Most of it is trial & error. There isn't a guide for exact exposures that I know of, because you cannot just automatically account for where you are in the world. It would have to account for focal length, temperature, location on the planet, local light pollution(s), sky glow, and on and on and on. So most people take an exposure of a good length and then adjust from there based on trial & error.

When I started using my tracker, I started with 1 minute. Then 2 minutes. Then 4 minutes. I wanted to see what each "stop" of time would result in exposure wise for my location and particular settings (F2, ISO 400). Those three images told me what I needed to know about ISO and shutter speed stops in relation to the aperture wide open (which I was not going to change obviously).

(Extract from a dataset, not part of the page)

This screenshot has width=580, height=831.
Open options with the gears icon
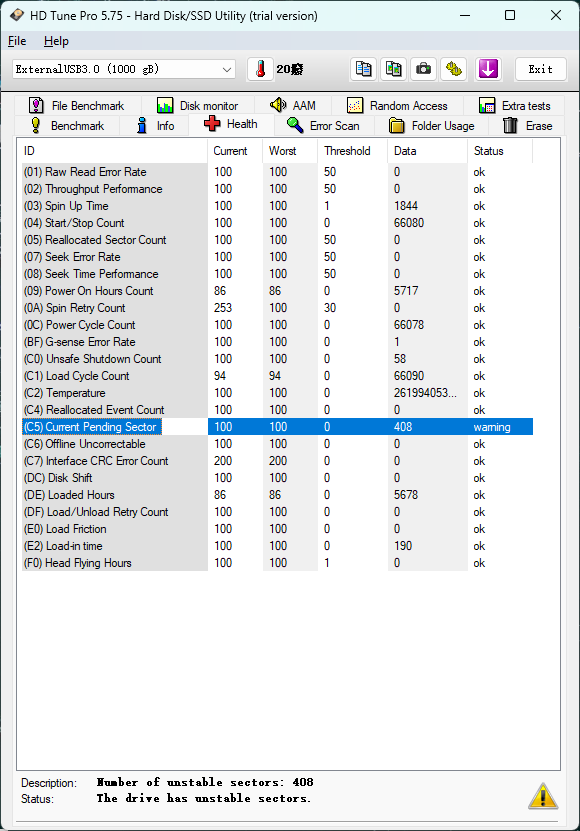point(453,69)

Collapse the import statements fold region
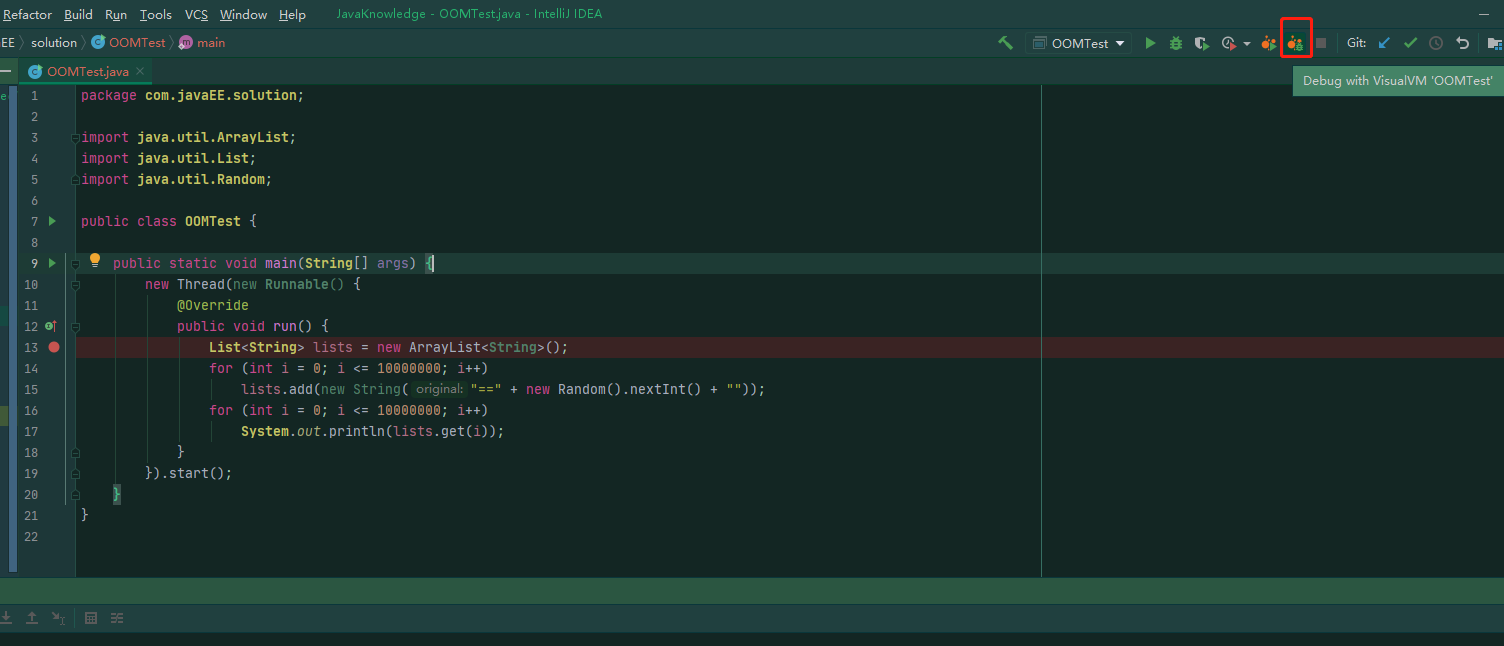(x=75, y=137)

The sky is not black. That's your first assumption mistake. You're shooting through an atmosphere that is far from 100% clear. And the space out there, again, is not black. There is dark space, but there's a lot of stuff out there and surrounding objects you're shooting.

People take the same shot over and over, for the purpose of stacking. Stacking is for reducing noise and hot pixels, keeping only the consistent light captured which results in keeping what you want, and reducing what's not supposed to be there. It's not for enhancing information, usually, it's for cleaning up, reducing noise, etc, which indirectly enhances detail of what you're trying to capture.

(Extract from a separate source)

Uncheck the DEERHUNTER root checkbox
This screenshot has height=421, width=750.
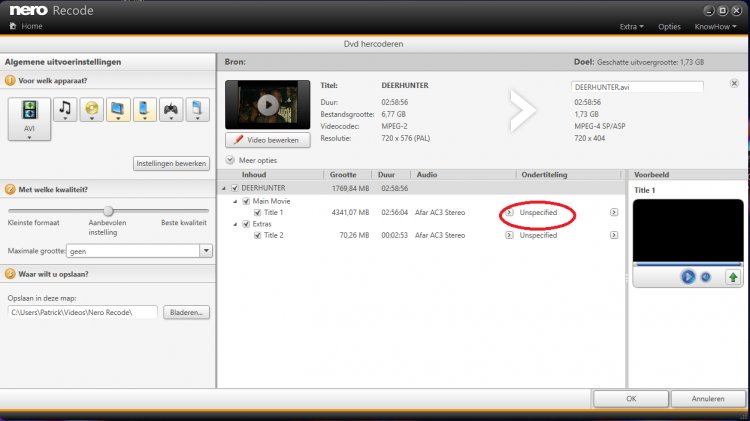[235, 188]
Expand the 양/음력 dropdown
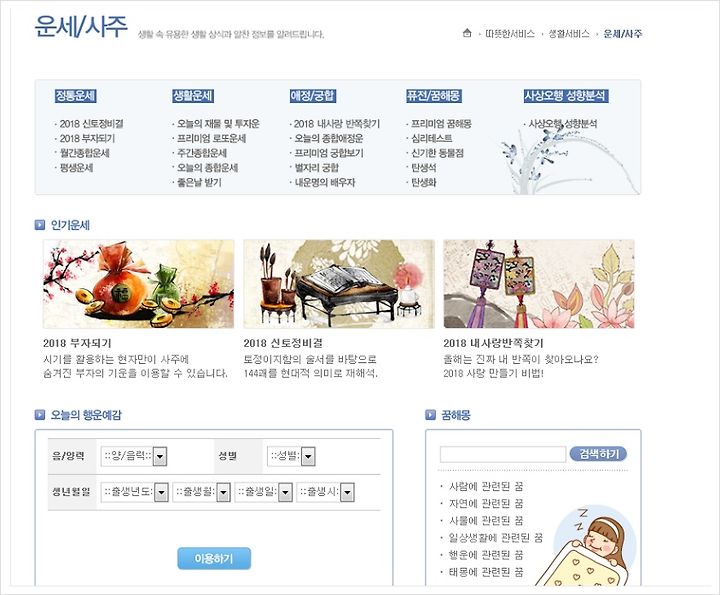This screenshot has height=595, width=720. [x=134, y=456]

If you think M42 at 1 second, ISO 3200, F5.6 came out "ok" wait until you see it at 1~2 minutes, ISO 200~400, F5.6. You'll fall over.

The benefit of the tracker is to increase exposure time without trails. This allows you to take out the ISO, and thus reduce a LOT of noise. It reduces post processing time quite a bit when you don't have as much dramatic noise to deal with. Combine that with some average stacking and you can generate ridiculously clean images of the night sky. Plus, long exposure just lets in a lot more light, and you're usually limited to exposure times based on focal length--but with a tracker, you can just expose for as long as you want based on your tracker's accuracy.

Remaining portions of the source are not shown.